▸ HOW TO COMPLETE THIS TASK
The lines to output run from the first line of the entries below through the line containing "Task: Select the 属性定义 tree item"; copy them exactly and leave out pictures.

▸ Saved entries

***

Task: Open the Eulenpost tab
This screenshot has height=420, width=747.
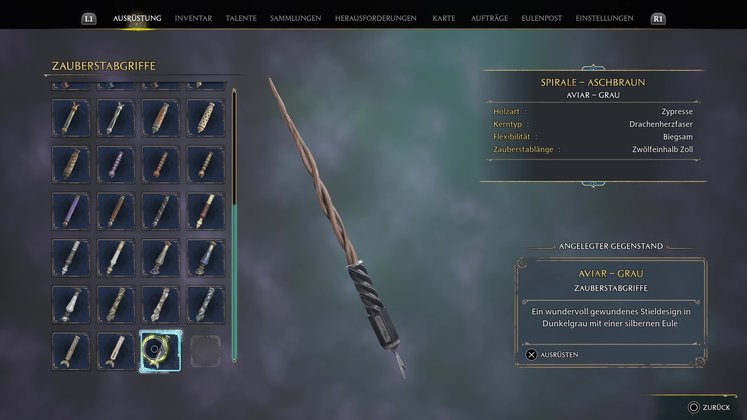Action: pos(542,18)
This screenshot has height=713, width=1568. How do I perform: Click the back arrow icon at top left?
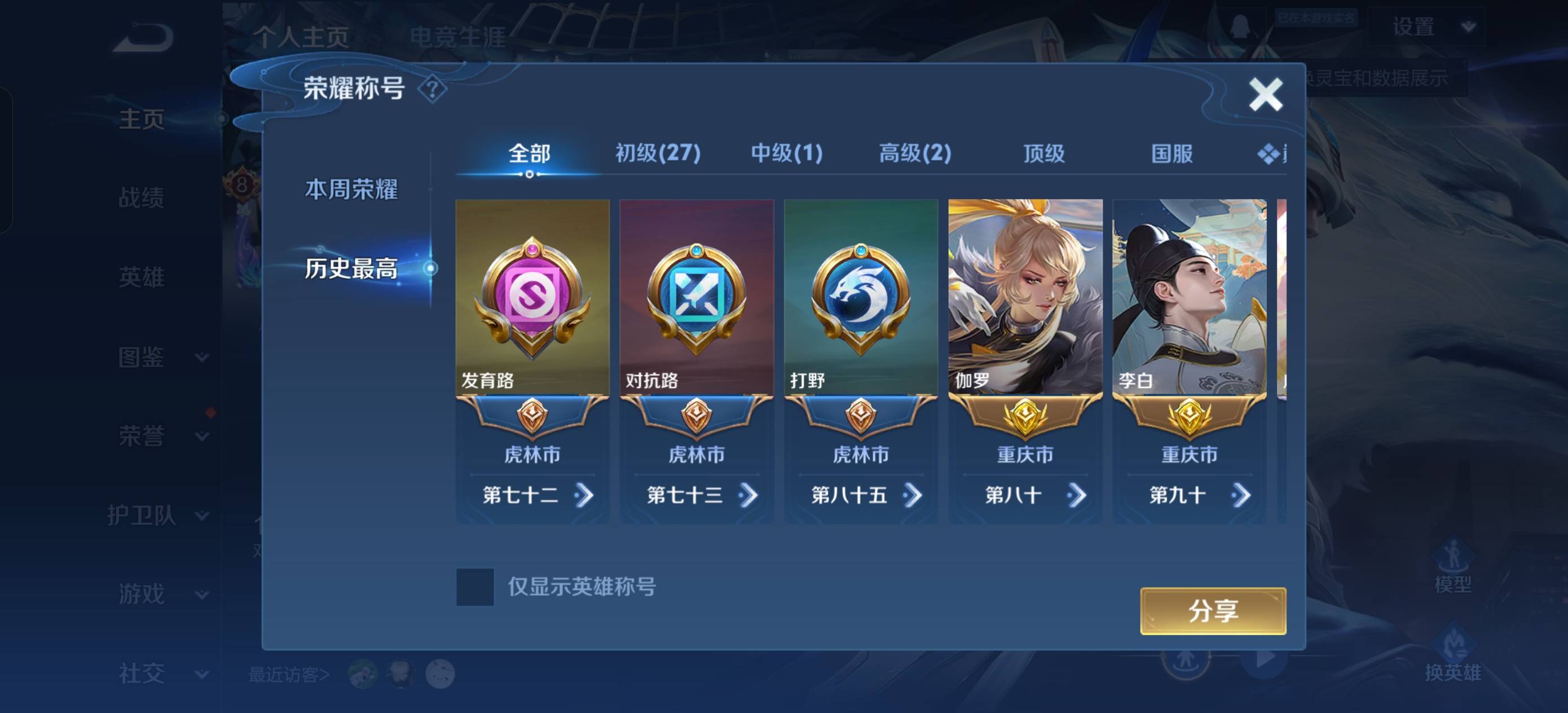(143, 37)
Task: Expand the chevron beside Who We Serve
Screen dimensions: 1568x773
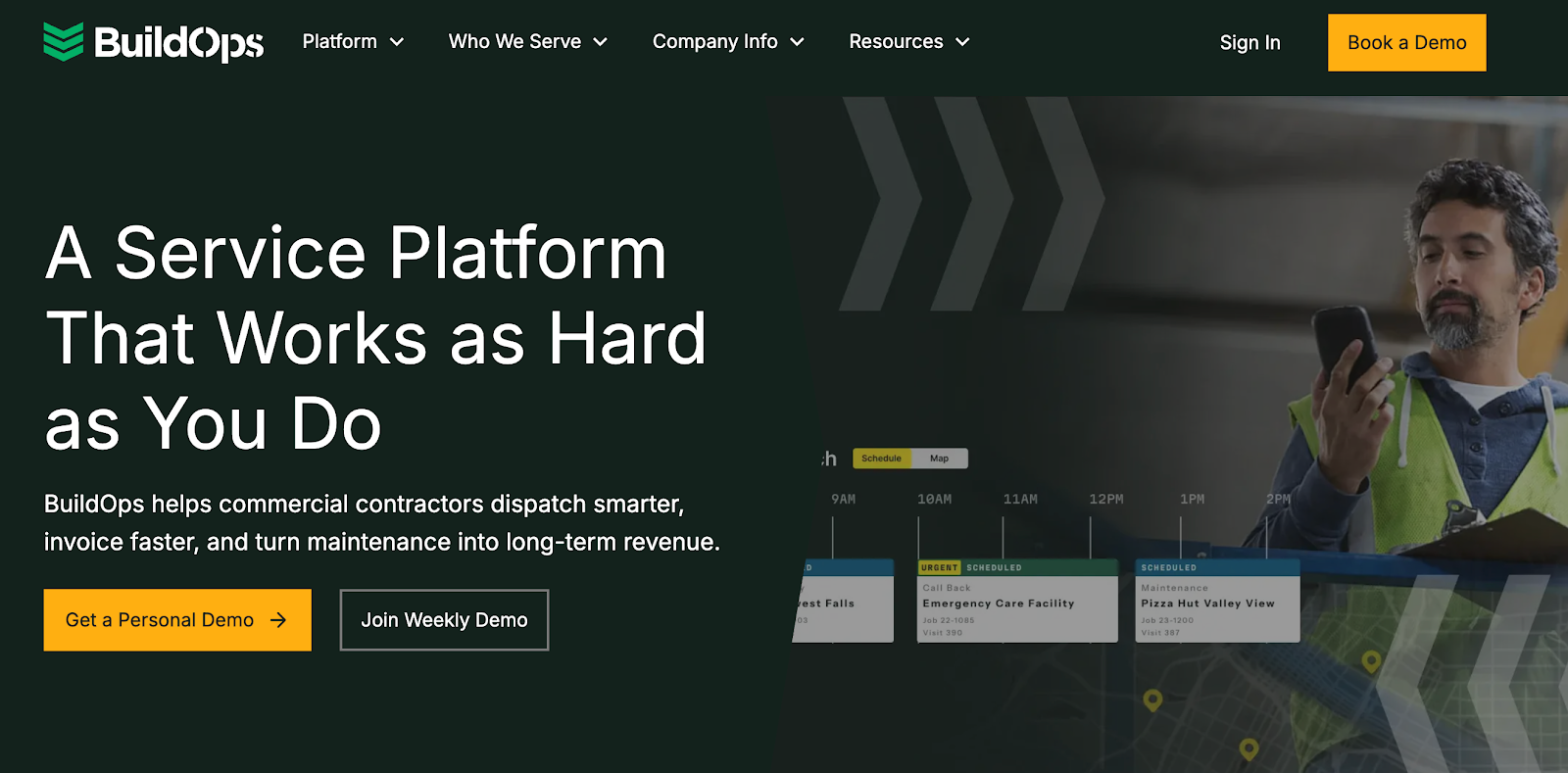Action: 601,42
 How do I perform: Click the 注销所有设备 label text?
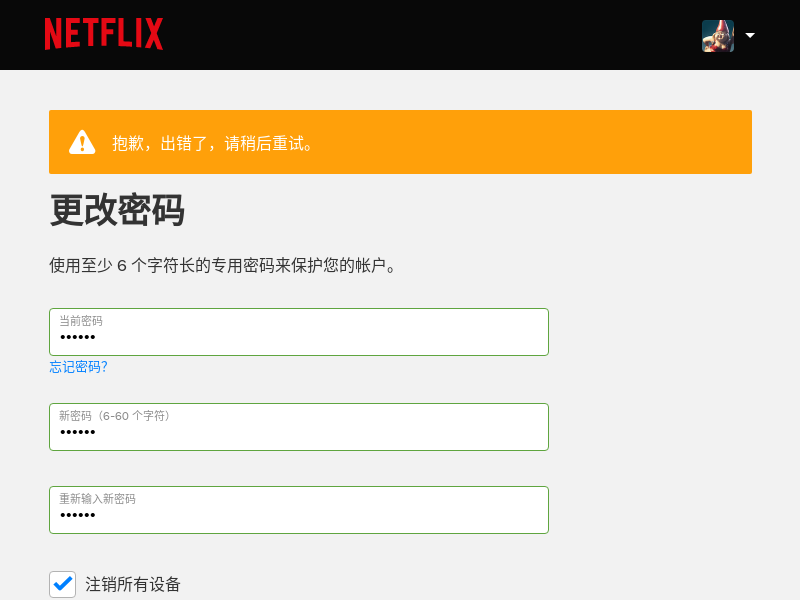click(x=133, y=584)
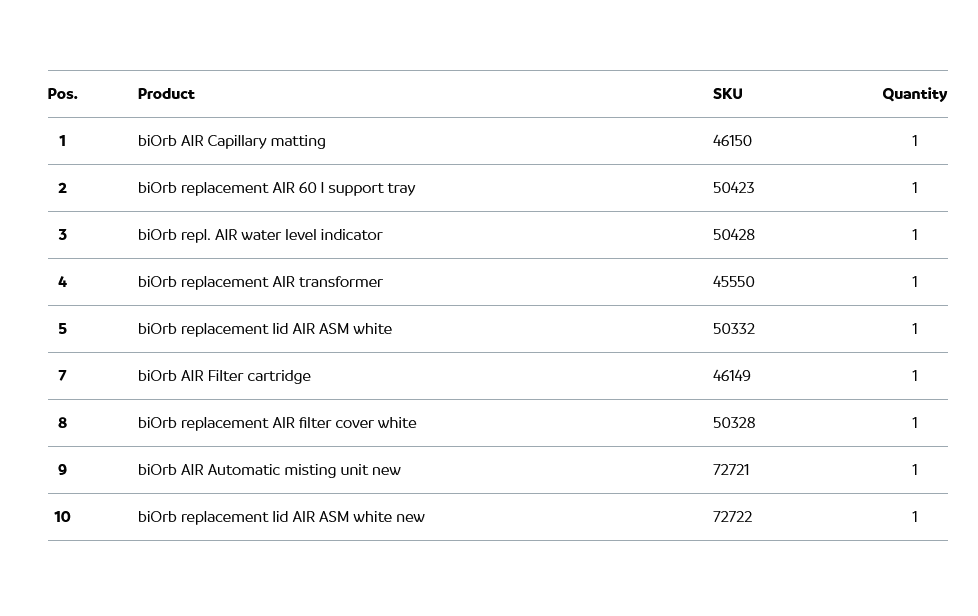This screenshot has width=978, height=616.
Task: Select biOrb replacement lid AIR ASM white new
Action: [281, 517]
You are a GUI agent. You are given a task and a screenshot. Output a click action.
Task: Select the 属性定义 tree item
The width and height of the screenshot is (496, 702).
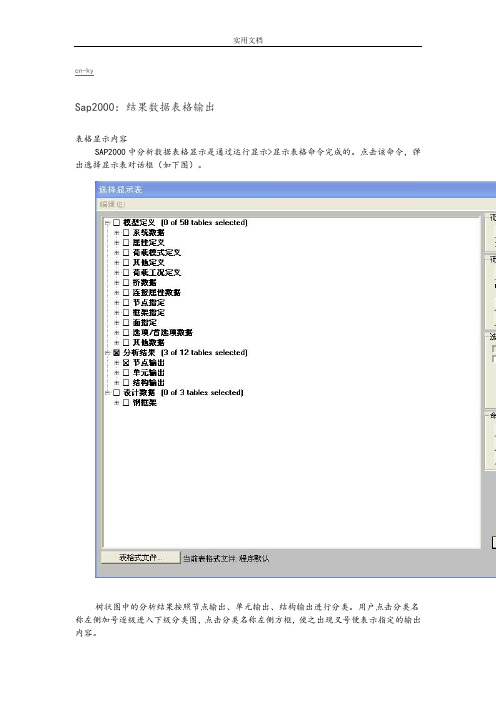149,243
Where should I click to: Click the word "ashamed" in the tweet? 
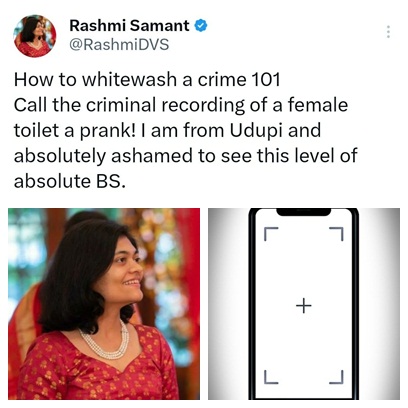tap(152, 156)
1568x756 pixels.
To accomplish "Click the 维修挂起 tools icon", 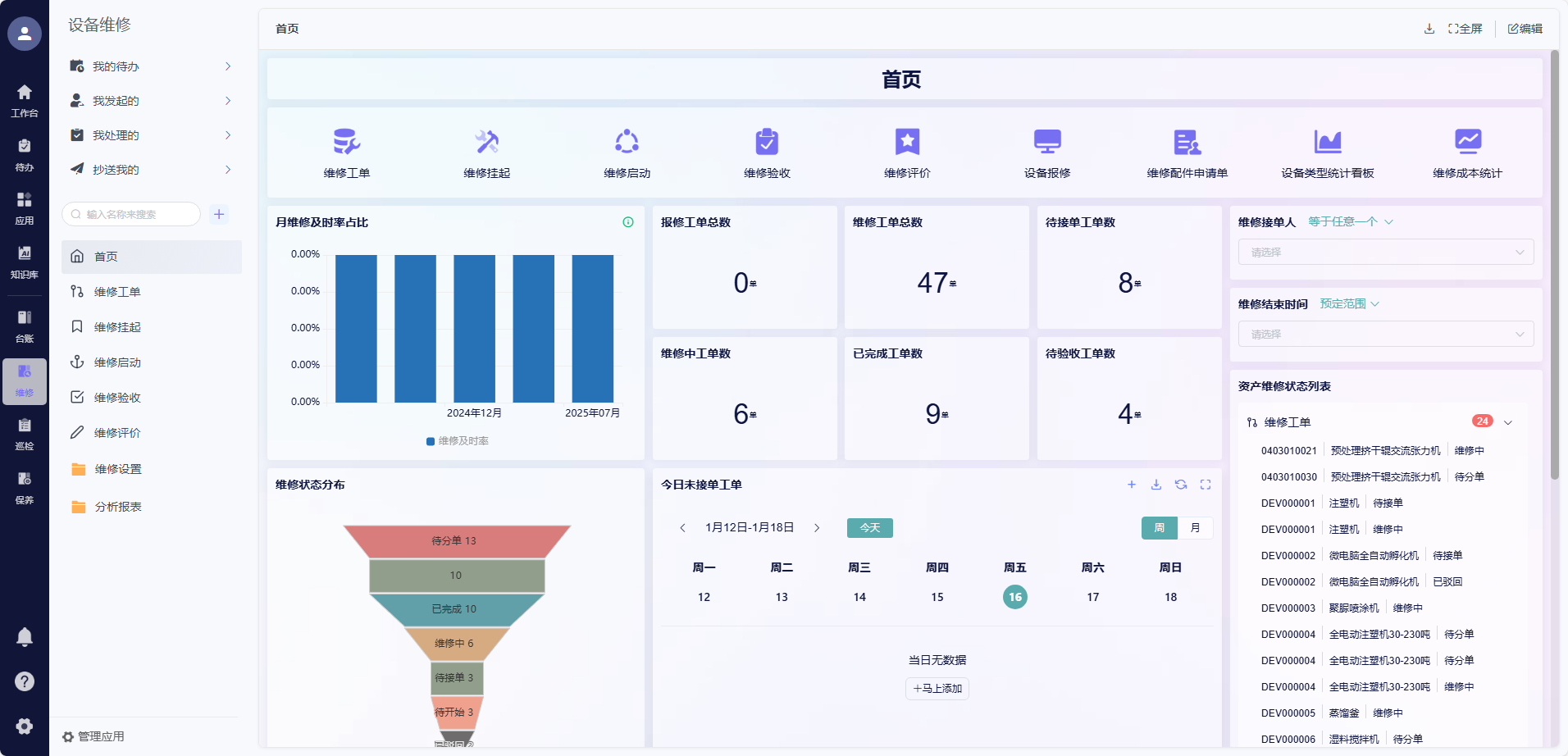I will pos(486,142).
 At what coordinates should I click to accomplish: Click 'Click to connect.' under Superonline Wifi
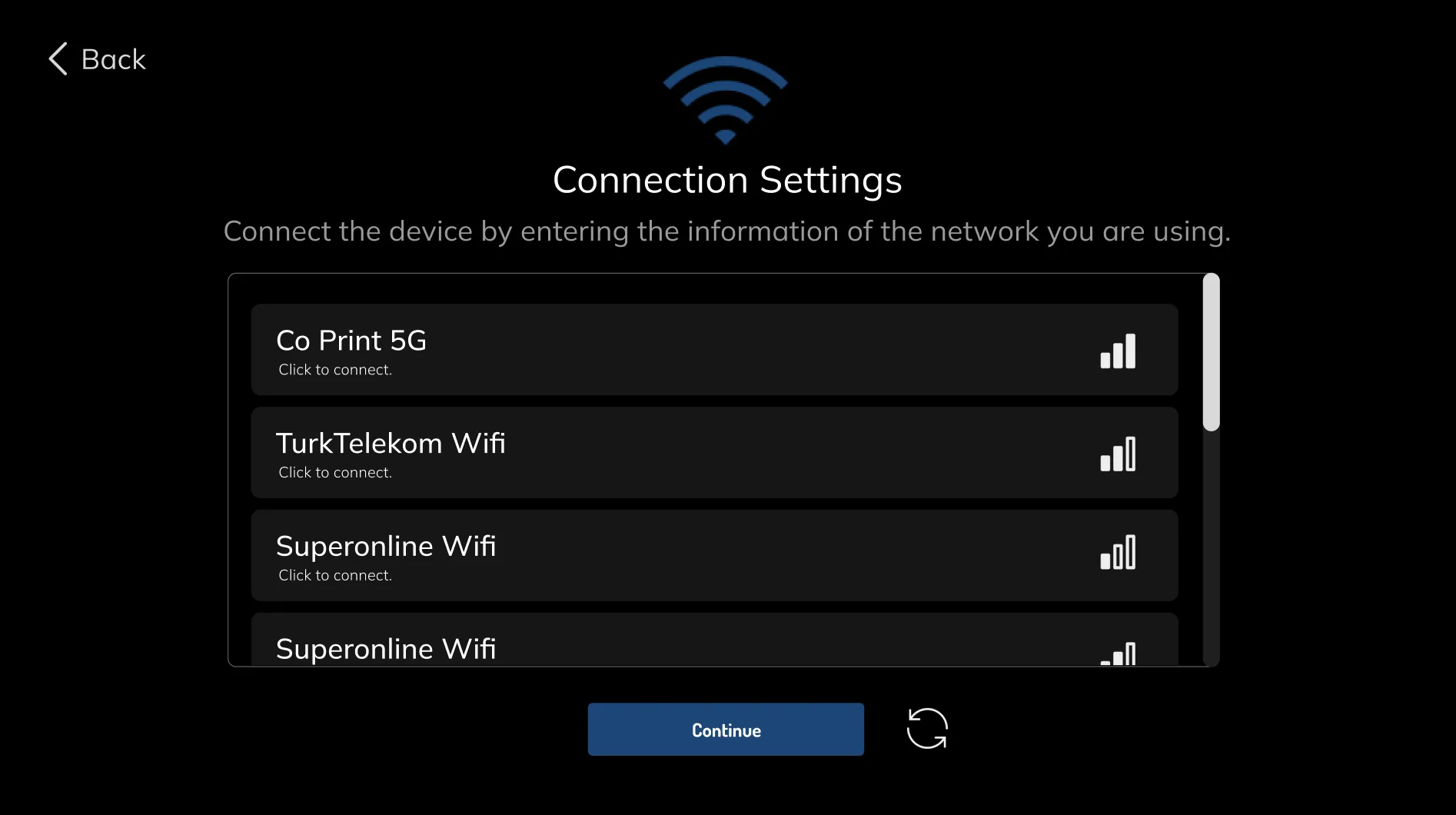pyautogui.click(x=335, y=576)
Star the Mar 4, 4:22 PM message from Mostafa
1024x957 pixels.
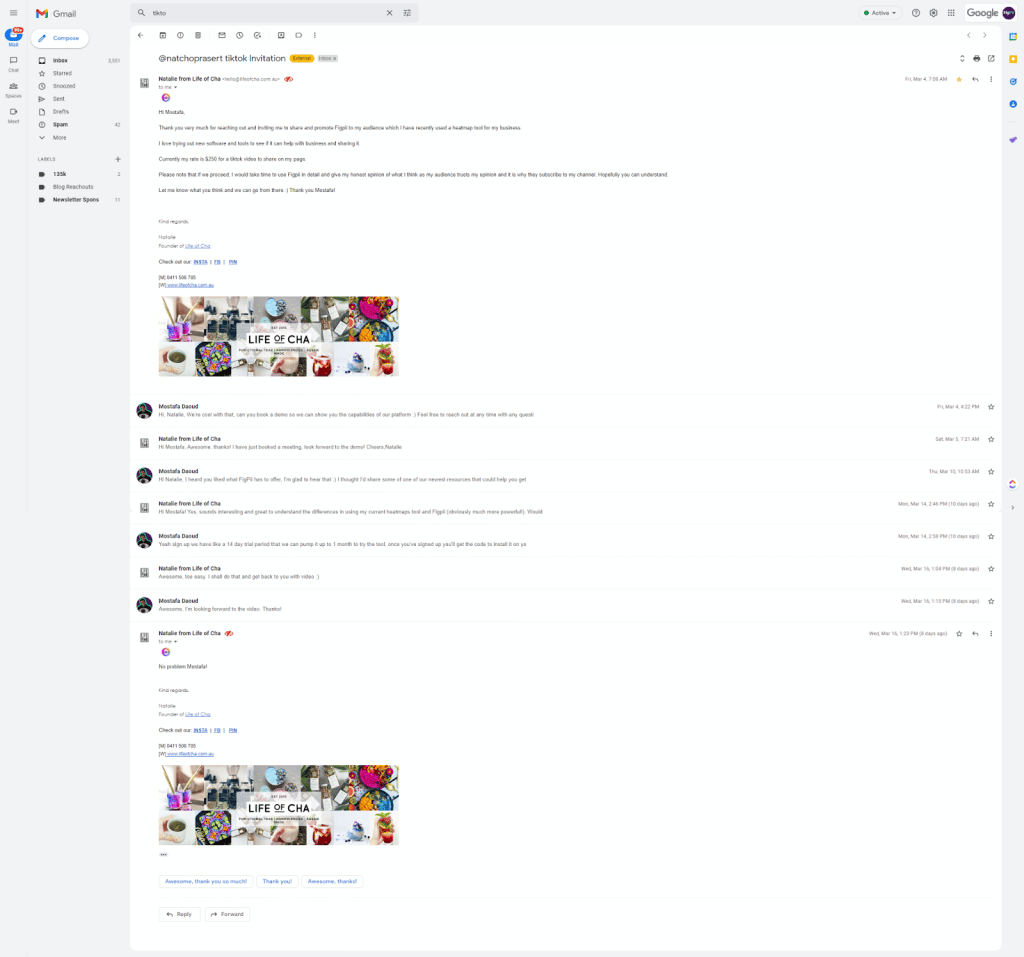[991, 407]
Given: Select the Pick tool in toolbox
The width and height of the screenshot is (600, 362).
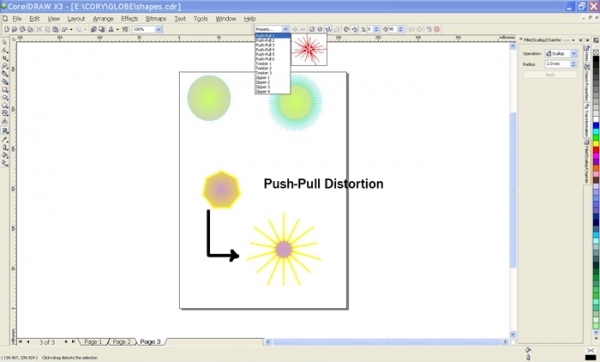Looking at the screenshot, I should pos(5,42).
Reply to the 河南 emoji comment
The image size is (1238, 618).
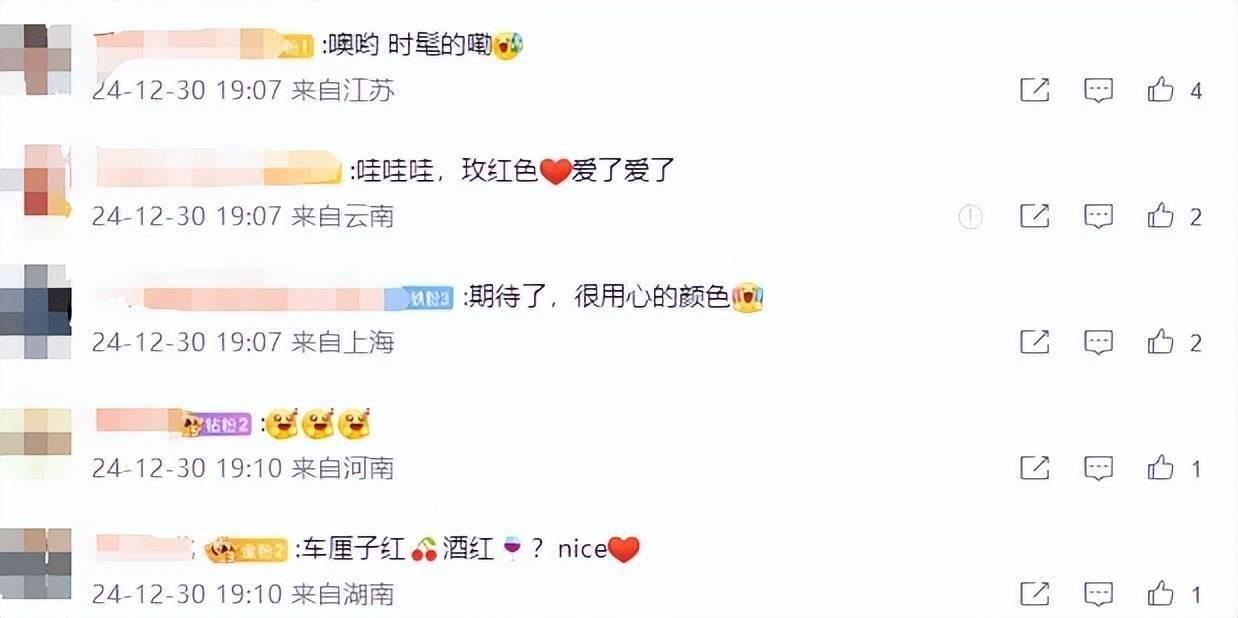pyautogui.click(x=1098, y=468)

***

▸ TASK RESPONSE
Task: Open the Eulenpost tab
This screenshot has height=420, width=747.
Action: pos(542,18)
This screenshot has height=713, width=1568. How do I perform: Click the back arrow icon at top left?
(143, 37)
Task: Expand the chevron beside Who We Serve
Screen dimensions: 1568x773
Action: 601,42
 How do I perform: Click the 注销所有设备 label text?
click(x=133, y=584)
This screenshot has width=978, height=616.
Task: Select biOrb replacement lid AIR ASM white new
Action: [281, 517]
You are a GUI agent. You are given a task and a screenshot. Output a click action.
Task: Select the 属性定义 tree item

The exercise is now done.